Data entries
◆ ◆ ◆ ◆ ◆

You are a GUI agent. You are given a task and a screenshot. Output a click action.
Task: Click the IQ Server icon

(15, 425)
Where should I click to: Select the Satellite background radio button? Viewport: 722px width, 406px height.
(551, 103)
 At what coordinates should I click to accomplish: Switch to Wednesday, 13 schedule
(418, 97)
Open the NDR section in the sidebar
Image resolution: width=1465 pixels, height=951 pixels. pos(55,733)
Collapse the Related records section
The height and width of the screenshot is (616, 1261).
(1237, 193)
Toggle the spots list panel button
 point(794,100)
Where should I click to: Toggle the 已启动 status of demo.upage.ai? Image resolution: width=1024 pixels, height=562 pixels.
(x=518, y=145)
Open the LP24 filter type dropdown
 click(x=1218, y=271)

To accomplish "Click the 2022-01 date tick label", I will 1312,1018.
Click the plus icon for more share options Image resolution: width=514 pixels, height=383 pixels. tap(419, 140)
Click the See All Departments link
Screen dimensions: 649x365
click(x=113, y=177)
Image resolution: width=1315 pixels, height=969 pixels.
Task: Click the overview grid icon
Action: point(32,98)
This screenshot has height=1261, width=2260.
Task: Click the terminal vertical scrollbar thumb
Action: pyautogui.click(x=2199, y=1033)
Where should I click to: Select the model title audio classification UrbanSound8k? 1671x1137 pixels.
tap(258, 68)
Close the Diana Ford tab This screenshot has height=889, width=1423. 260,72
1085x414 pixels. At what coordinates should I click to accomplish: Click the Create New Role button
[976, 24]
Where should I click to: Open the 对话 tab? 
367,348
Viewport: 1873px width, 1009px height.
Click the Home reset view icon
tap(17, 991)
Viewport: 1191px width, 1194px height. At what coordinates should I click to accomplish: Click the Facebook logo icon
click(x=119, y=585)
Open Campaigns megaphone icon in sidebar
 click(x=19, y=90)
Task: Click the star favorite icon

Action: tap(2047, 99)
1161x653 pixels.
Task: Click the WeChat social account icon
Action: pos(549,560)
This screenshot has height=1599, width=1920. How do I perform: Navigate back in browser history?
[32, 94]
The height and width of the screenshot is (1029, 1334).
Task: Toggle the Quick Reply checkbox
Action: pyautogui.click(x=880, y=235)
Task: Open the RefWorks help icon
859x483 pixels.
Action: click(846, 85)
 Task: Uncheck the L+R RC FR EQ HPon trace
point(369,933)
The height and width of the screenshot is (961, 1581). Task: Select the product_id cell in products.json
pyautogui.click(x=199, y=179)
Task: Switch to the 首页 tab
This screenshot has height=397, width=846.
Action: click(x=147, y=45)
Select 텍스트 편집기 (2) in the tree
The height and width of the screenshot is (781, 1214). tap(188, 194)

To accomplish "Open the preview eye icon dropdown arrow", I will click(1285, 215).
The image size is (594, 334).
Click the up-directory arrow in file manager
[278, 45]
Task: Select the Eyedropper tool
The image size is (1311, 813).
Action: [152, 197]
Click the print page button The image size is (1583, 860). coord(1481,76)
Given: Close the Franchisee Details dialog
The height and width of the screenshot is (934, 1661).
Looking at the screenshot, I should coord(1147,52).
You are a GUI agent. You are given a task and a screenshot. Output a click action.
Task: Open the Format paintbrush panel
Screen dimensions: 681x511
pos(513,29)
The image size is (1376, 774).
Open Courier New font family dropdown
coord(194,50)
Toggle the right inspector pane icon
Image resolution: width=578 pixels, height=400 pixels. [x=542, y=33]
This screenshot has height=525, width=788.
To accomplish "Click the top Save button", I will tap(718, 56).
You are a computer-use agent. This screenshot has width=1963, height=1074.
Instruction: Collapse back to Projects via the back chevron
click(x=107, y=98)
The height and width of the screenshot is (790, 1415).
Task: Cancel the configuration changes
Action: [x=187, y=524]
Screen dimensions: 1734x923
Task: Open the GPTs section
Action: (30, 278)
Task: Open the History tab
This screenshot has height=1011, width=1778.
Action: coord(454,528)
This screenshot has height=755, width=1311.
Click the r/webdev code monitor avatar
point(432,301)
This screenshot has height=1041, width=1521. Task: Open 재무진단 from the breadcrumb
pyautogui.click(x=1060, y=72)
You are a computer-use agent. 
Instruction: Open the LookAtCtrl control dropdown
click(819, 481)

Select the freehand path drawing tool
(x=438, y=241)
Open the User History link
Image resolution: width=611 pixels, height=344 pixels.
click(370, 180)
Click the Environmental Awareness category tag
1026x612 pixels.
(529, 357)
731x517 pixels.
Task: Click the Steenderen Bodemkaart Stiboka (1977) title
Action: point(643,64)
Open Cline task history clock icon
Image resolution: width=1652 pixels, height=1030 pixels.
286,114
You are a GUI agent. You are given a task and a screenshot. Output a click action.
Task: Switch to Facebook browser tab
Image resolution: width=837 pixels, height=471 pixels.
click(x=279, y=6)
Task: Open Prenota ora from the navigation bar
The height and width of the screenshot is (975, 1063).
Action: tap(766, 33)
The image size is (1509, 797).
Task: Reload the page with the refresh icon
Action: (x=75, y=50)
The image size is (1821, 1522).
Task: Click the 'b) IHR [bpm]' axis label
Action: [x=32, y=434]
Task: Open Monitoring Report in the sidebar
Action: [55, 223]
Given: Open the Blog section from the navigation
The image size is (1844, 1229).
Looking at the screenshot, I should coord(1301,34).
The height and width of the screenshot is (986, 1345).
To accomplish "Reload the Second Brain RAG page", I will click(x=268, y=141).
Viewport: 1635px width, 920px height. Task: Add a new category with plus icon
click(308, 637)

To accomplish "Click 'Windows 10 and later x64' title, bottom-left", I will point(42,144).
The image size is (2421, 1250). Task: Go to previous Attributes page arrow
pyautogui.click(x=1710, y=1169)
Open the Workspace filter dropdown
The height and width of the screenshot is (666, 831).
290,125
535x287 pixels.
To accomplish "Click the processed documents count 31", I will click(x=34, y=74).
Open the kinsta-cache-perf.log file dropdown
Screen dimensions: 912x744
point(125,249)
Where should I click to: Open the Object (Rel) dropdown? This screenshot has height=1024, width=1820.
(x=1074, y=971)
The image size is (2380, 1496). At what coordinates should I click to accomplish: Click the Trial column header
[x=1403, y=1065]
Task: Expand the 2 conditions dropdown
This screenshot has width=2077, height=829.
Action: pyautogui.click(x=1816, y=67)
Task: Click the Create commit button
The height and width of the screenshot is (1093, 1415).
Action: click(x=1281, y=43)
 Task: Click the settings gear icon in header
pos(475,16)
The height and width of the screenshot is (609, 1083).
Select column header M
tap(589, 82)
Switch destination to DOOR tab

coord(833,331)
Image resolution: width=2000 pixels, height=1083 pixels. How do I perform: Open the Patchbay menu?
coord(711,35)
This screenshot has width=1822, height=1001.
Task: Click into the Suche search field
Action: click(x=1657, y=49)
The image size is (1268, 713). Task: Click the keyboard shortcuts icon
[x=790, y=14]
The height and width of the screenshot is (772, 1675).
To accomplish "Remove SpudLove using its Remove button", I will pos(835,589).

◆ ◆ ◆ ◆ ◆

Nothing in the data may be left out. Copy all of it exactly.

You are a GUI agent. You are given a task and a screenshot. Output a click action.
Task: Click the IQ Server icon

(15, 425)
Where should I click to: Select the Satellite background radio button? Viewport: 722px width, 406px height.
(551, 103)
 At what coordinates should I click to accomplish: Switch to Wednesday, 13 schedule
(418, 97)
Open the NDR section in the sidebar
Image resolution: width=1465 pixels, height=951 pixels. pos(55,733)
Collapse the Related records section
The height and width of the screenshot is (616, 1261).
(1237, 193)
Toggle the spots list panel button
 point(794,100)
Where should I click to: Toggle the 已启动 status of demo.upage.ai? Image resolution: width=1024 pixels, height=562 pixels.
(x=518, y=145)
Open the LP24 filter type dropdown
 click(x=1218, y=271)

To accomplish "Click the 2022-01 date tick label", I will 1312,1018.
Click the plus icon for more share options Image resolution: width=514 pixels, height=383 pixels. tap(419, 140)
Click the See All Departments link
Screen dimensions: 649x365
click(x=113, y=177)
Image resolution: width=1315 pixels, height=969 pixels.
Task: Click the overview grid icon
Action: point(32,98)
This screenshot has height=1261, width=2260.
Task: Click the terminal vertical scrollbar thumb
Action: pyautogui.click(x=2199, y=1033)
Where should I click to: Select the model title audio classification UrbanSound8k? 1671x1137 pixels.
tap(258, 68)
Close the Diana Ford tab This screenshot has height=889, width=1423. 260,72
1085x414 pixels. At what coordinates should I click to accomplish: Click the Create New Role button
[976, 24]
Where should I click to: Open the 对话 tab? 
367,348
Viewport: 1873px width, 1009px height.
Click the Home reset view icon
tap(17, 991)
Viewport: 1191px width, 1194px height. At what coordinates should I click to accomplish: Click the Facebook logo icon
click(x=119, y=585)
Open Campaigns megaphone icon in sidebar
 click(x=19, y=90)
Task: Click the star favorite icon

Action: tap(2047, 99)
1161x653 pixels.
Task: Click the WeChat social account icon
Action: pos(549,560)
This screenshot has height=1599, width=1920. How do I perform: Navigate back in browser history?
[32, 94]
The height and width of the screenshot is (1029, 1334).
Task: Toggle the Quick Reply checkbox
Action: pyautogui.click(x=880, y=235)
Task: Open the RefWorks help icon
859x483 pixels.
Action: click(846, 85)
 Task: Uncheck the L+R RC FR EQ HPon trace
point(369,933)
The height and width of the screenshot is (961, 1581). Task: Select the product_id cell in products.json
pyautogui.click(x=199, y=179)
Task: Switch to the 首页 tab
This screenshot has height=397, width=846.
Action: click(x=147, y=45)
Select 텍스트 편집기 (2) in the tree
The height and width of the screenshot is (781, 1214). tap(188, 194)

To accomplish "Open the preview eye icon dropdown arrow", I will click(1285, 215).
The image size is (594, 334).
Click the up-directory arrow in file manager
[278, 45]
Task: Select the Eyedropper tool
The image size is (1311, 813).
Action: [152, 197]
Click the print page button The image size is (1583, 860). coord(1481,76)
Given: Close the Franchisee Details dialog
The height and width of the screenshot is (934, 1661).
Looking at the screenshot, I should coord(1147,52).
You are a GUI agent. You are given a task and a screenshot. Output a click action.
Task: Open the Format paintbrush panel
Screen dimensions: 681x511
pos(513,29)
The image size is (1376, 774).
Open Courier New font family dropdown
coord(194,50)
Toggle the right inspector pane icon
Image resolution: width=578 pixels, height=400 pixels. [x=542, y=33]
This screenshot has height=525, width=788.
To accomplish "Click the top Save button", I will tap(718, 56).
You are a computer-use agent. This screenshot has width=1963, height=1074.
Instruction: Collapse back to Projects via the back chevron
click(x=107, y=98)
The height and width of the screenshot is (790, 1415).
Task: Cancel the configuration changes
Action: [x=187, y=524]
Screen dimensions: 1734x923
Task: Open the GPTs section
Action: (30, 278)
Task: Open the History tab
This screenshot has height=1011, width=1778.
Action: coord(454,528)
This screenshot has height=755, width=1311.
Click the r/webdev code monitor avatar
point(432,301)
This screenshot has height=1041, width=1521. Task: Open 재무진단 from the breadcrumb
pyautogui.click(x=1060, y=72)
You are a computer-use agent. 
Instruction: Open the LookAtCtrl control dropdown
click(819, 481)

Select the freehand path drawing tool
(x=438, y=241)
Open the User History link
Image resolution: width=611 pixels, height=344 pixels.
click(370, 180)
Click the Environmental Awareness category tag
1026x612 pixels.
(529, 357)
731x517 pixels.
Task: Click the Steenderen Bodemkaart Stiboka (1977) title
Action: point(643,64)
Open Cline task history clock icon
Image resolution: width=1652 pixels, height=1030 pixels.
286,114
You are a GUI agent. You are given a task and a screenshot. Output a click action.
Task: Switch to Facebook browser tab
Image resolution: width=837 pixels, height=471 pixels.
click(x=279, y=6)
Task: Open Prenota ora from the navigation bar
The height and width of the screenshot is (975, 1063).
Action: tap(766, 33)
The image size is (1509, 797).
Task: Reload the page with the refresh icon
Action: (x=75, y=50)
The image size is (1821, 1522).
Task: Click the 'b) IHR [bpm]' axis label
Action: [x=32, y=434]
Task: Open Monitoring Report in the sidebar
Action: [55, 223]
Given: Open the Blog section from the navigation
The image size is (1844, 1229).
Looking at the screenshot, I should coord(1301,34).
The height and width of the screenshot is (986, 1345).
To accomplish "Reload the Second Brain RAG page", I will click(x=268, y=141).
Viewport: 1635px width, 920px height. Task: Add a new category with plus icon
click(308, 637)

To accomplish "Click 'Windows 10 and later x64' title, bottom-left", I will point(42,144).
The image size is (2421, 1250). Task: Go to previous Attributes page arrow
pyautogui.click(x=1710, y=1169)
Open the Workspace filter dropdown
The height and width of the screenshot is (666, 831).
290,125
535x287 pixels.
To accomplish "Click the processed documents count 31", I will click(x=34, y=74).
Open the kinsta-cache-perf.log file dropdown
Screen dimensions: 912x744
point(125,249)
Where should I click to: Open the Object (Rel) dropdown? This screenshot has height=1024, width=1820.
(x=1074, y=971)
The image size is (2380, 1496). At what coordinates should I click to accomplish: Click the Trial column header
[x=1403, y=1065]
Task: Expand the 2 conditions dropdown
This screenshot has width=2077, height=829.
Action: pyautogui.click(x=1816, y=67)
Task: Click the Create commit button
The height and width of the screenshot is (1093, 1415).
Action: click(x=1281, y=43)
 Task: Click the settings gear icon in header
pos(475,16)
The height and width of the screenshot is (609, 1083).
Select column header M
tap(589, 82)
Switch destination to DOOR tab

coord(833,331)
Image resolution: width=2000 pixels, height=1083 pixels. How do I perform: Open the Patchbay menu?
coord(711,35)
This screenshot has width=1822, height=1001.
Task: Click into the Suche search field
Action: click(x=1657, y=49)
The image size is (1268, 713). Task: Click the keyboard shortcuts icon
[x=790, y=14]
The height and width of the screenshot is (772, 1675).
To accomplish "Remove SpudLove using its Remove button", I will pos(835,589).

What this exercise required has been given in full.